Give the records below as a JSON list of strings, one string per line, skipping any blank lines. Leave the pictures out.
>> Begin Dataset rows
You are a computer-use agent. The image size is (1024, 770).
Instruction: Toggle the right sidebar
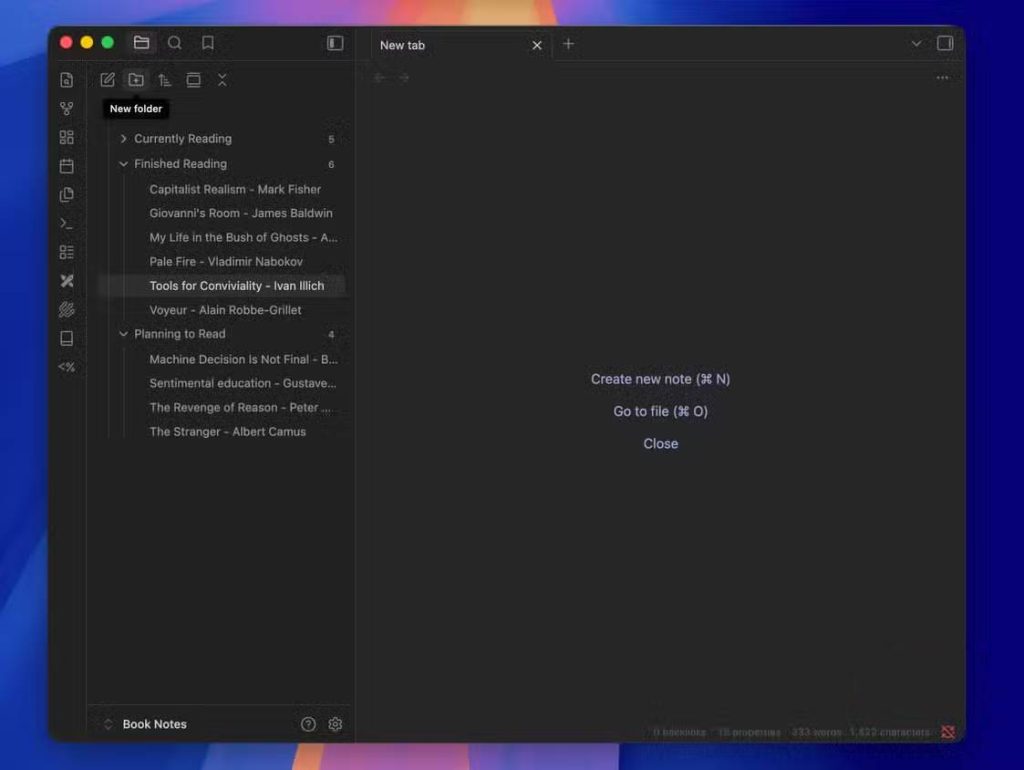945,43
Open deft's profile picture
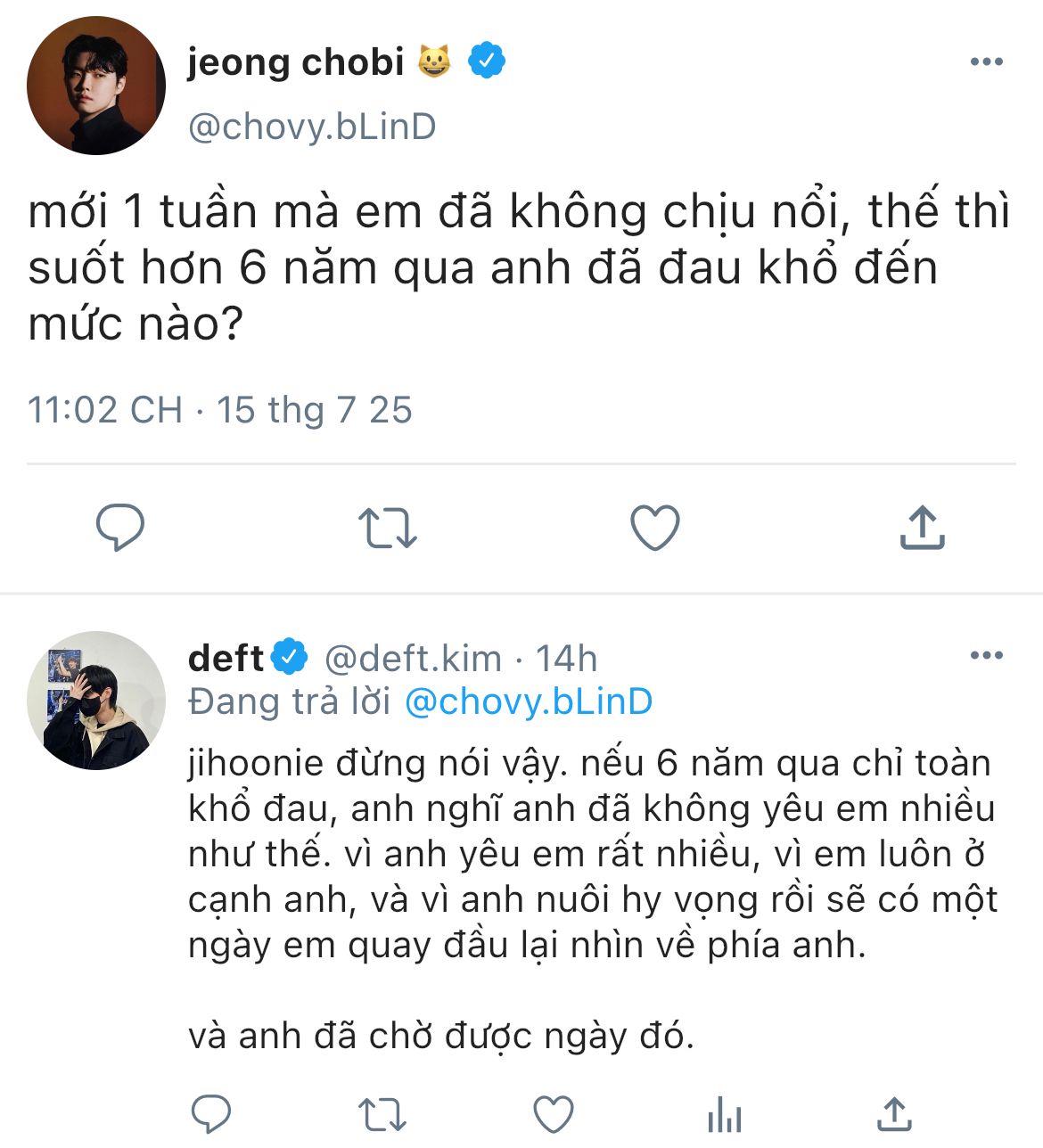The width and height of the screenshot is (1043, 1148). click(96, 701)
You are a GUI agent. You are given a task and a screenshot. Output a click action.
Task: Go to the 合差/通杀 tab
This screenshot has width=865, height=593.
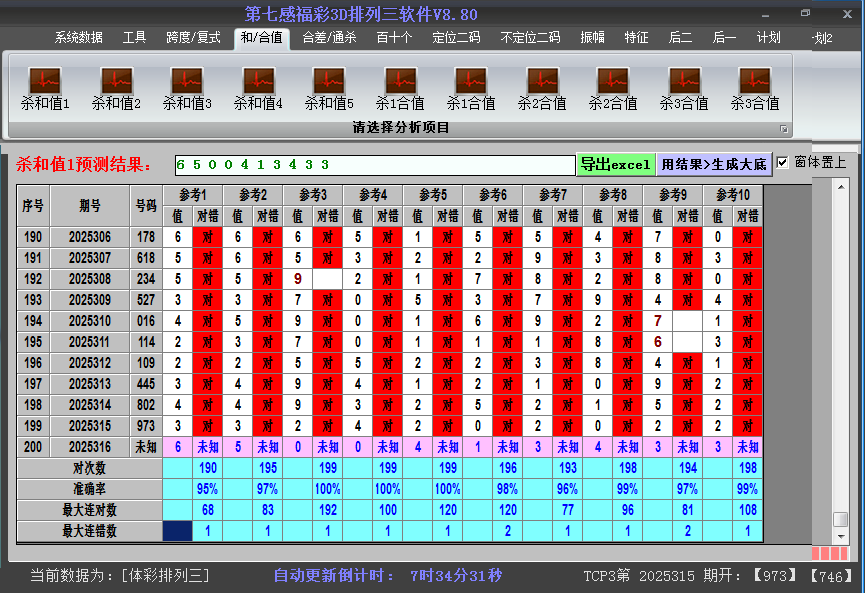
>> End Dataset rows
__Final result__.
[
  "You are a computer-use agent. The image size is (1024, 770).",
  "Instruction: Toggle the right sidebar",
  "945,43",
  "Open deft's profile picture",
  "The width and height of the screenshot is (1043, 1148). click(96, 701)",
  "You are a GUI agent. You are given a task and a screenshot. Output a click action.",
  "Task: Go to the 合差/通杀 tab",
  "This screenshot has width=865, height=593."
]